I'm trying to index multiple web sites using SwishSpiderCoinfig.pl - The following commands might help. The failure is at the bottom. I've attache the output of various commands I've used to see if I can narrow down the problem. Here it goes !
_________________________________________
swish-e -V
SWISH-E 2.4.2
___________________________________________
perl -v
This is perl, v5.8.0 built for i386-linux-thread-multi
(with 1 registered patch, see perl -V for more detail)

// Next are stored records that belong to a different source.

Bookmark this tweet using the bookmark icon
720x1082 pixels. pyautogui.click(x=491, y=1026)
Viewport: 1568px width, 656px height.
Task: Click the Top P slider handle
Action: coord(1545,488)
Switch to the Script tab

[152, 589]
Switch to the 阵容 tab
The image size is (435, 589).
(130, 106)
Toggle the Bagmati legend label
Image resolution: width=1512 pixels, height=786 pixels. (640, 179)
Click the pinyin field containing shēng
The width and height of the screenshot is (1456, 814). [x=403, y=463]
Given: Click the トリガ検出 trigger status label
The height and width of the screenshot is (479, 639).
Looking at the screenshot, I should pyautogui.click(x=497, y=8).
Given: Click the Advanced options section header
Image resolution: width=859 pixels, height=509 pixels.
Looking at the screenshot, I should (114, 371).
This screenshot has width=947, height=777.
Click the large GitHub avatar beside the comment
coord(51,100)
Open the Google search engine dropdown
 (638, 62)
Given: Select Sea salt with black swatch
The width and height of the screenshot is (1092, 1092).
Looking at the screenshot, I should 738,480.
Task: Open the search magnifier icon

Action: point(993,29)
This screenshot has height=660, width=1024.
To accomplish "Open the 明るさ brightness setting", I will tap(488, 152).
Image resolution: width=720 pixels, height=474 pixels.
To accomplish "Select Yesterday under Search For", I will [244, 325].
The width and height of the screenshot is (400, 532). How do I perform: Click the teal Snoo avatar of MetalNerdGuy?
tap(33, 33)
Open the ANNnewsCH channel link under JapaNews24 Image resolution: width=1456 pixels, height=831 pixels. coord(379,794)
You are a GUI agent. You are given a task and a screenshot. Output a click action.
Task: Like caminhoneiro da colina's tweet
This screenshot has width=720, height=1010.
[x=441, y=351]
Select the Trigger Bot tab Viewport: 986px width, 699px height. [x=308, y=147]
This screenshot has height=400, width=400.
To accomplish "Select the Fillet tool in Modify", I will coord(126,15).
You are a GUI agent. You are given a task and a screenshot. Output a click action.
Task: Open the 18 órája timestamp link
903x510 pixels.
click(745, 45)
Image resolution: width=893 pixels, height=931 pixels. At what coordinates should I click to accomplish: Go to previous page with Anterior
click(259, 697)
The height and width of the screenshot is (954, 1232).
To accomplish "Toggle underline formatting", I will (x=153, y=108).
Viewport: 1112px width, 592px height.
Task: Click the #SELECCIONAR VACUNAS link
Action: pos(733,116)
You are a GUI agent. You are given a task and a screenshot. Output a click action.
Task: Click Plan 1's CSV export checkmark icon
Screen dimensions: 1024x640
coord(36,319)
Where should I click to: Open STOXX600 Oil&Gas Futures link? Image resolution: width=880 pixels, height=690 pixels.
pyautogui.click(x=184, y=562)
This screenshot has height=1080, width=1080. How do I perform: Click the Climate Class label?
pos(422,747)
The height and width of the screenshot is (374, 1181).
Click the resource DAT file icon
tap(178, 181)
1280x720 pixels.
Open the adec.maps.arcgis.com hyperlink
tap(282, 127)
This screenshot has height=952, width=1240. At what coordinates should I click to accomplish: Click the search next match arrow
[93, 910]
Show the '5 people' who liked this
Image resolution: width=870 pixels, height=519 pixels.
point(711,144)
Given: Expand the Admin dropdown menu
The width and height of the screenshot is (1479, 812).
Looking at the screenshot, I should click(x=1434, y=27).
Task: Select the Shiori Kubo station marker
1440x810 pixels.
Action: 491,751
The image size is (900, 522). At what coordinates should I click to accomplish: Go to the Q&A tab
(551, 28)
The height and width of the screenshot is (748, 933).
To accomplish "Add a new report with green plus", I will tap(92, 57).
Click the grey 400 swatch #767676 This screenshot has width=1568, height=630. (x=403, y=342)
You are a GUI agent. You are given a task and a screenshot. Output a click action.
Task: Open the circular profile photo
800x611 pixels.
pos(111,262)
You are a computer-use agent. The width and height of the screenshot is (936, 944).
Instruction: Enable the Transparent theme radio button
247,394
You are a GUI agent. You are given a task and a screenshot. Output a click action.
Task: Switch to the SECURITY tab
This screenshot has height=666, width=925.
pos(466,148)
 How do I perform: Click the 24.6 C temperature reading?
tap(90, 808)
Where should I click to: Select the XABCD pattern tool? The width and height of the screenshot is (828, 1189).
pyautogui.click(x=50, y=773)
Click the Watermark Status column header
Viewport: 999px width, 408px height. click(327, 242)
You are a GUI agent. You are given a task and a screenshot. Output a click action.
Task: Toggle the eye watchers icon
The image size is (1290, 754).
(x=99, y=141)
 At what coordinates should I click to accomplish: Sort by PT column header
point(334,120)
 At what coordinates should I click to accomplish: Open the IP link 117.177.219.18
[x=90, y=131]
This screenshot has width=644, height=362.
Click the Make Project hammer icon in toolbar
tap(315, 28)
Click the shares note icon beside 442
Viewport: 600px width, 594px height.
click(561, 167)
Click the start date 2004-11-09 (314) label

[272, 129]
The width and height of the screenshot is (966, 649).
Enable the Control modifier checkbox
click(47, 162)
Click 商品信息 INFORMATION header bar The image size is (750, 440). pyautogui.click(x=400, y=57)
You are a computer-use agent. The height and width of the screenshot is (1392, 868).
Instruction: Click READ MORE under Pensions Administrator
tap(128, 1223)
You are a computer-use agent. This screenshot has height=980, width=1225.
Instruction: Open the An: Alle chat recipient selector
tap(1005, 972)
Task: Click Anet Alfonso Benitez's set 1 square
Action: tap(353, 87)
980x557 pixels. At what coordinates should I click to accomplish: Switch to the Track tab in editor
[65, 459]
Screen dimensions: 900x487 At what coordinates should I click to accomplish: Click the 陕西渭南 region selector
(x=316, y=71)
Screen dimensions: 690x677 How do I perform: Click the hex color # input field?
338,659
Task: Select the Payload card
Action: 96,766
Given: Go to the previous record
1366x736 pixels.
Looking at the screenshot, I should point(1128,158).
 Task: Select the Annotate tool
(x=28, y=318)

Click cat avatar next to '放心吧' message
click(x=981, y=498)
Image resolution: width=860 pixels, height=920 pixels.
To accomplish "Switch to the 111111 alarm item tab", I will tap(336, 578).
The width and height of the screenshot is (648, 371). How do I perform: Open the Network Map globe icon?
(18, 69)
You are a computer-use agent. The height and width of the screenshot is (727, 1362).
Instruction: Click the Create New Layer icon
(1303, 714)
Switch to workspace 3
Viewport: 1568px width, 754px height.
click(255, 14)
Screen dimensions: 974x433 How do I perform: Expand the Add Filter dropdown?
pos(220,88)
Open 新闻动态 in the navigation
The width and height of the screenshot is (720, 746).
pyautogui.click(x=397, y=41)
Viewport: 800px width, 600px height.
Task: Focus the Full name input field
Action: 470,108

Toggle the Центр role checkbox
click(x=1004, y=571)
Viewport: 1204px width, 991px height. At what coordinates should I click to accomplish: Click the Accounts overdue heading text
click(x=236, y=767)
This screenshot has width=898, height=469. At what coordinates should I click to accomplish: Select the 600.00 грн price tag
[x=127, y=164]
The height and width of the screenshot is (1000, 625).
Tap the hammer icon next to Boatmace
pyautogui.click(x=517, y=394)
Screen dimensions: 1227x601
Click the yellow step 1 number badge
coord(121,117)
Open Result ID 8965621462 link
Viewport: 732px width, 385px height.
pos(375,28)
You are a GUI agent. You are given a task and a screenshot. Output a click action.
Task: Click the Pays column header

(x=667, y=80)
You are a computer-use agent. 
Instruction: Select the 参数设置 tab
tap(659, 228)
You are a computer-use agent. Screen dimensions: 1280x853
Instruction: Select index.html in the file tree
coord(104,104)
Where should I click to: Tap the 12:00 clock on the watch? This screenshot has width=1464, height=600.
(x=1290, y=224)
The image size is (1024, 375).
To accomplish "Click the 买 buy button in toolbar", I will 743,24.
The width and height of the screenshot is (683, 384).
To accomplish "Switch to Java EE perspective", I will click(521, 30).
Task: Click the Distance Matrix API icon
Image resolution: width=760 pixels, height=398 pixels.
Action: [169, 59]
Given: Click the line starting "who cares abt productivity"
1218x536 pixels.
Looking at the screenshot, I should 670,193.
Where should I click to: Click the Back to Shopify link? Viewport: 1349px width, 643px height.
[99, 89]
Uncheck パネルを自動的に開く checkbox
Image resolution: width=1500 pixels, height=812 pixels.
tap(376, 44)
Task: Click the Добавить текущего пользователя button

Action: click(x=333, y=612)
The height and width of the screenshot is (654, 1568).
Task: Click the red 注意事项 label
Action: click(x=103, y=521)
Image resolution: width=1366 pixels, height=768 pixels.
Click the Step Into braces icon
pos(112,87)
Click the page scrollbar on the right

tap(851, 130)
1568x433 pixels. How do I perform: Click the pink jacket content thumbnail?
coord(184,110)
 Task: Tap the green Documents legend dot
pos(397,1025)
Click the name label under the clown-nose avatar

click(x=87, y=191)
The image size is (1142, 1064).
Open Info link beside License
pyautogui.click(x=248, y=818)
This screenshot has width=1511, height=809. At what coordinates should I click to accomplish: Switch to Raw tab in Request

_________________________________________
root(at)not-real.localhost /#spider.pl default http://10.10.10.10/
--- lots of stuff ----
Summary for: http://10.10.10.10/
Connection: Keep-Alive: 16 (8.0/sec)
Duplicates: 21 (10.5/sec)
Off-site links: 764 (382.0/sec)
Skipped: 1 (0.5/sec)
Total Bytes: 176,187 (88093.5/sec)
Total Docs: 15 (7.5/sec)
Unique URLs: 17 (8.5/sec)
root@localhost cgi-bin#
__________________________________________
root@localhost cgi-bin# swish-e -S prog -c swish.conf.good
Indexing Data Source: "External-Program"
Indexing "spider.pl"
External Program found: /app/swish/lib/swish-e/spider.pl
/app/swish/lib/swish-e/spider.pl: Reading parameters from 'default'
Summary for: http://10.10.10.10/
Connection: Keep-Alive: 16 (8.0/sec)
Duplicates: 21 (10.5/sec)
Off-site links: 764 (382.0/sec)
Skipped: 1 (0.5/sec)
Total Bytes: 176,187 (88093.5/sec)
Total Docs: 15 (7.5/sec)
Unique URLs: 17 (8.5/sec)
Removing very common words...
no words removed.
Writing main index...
Sorting words ...
Sorting 577 words alphabetically
Writing header ...
Writing index entries ...
Writing word text: Complete
Writing word hash: Complete
Writing word data: Complete
577 unique words indexed.
5 properties sorted.
15 files indexed. 176,187 total bytes. 3,350 total words.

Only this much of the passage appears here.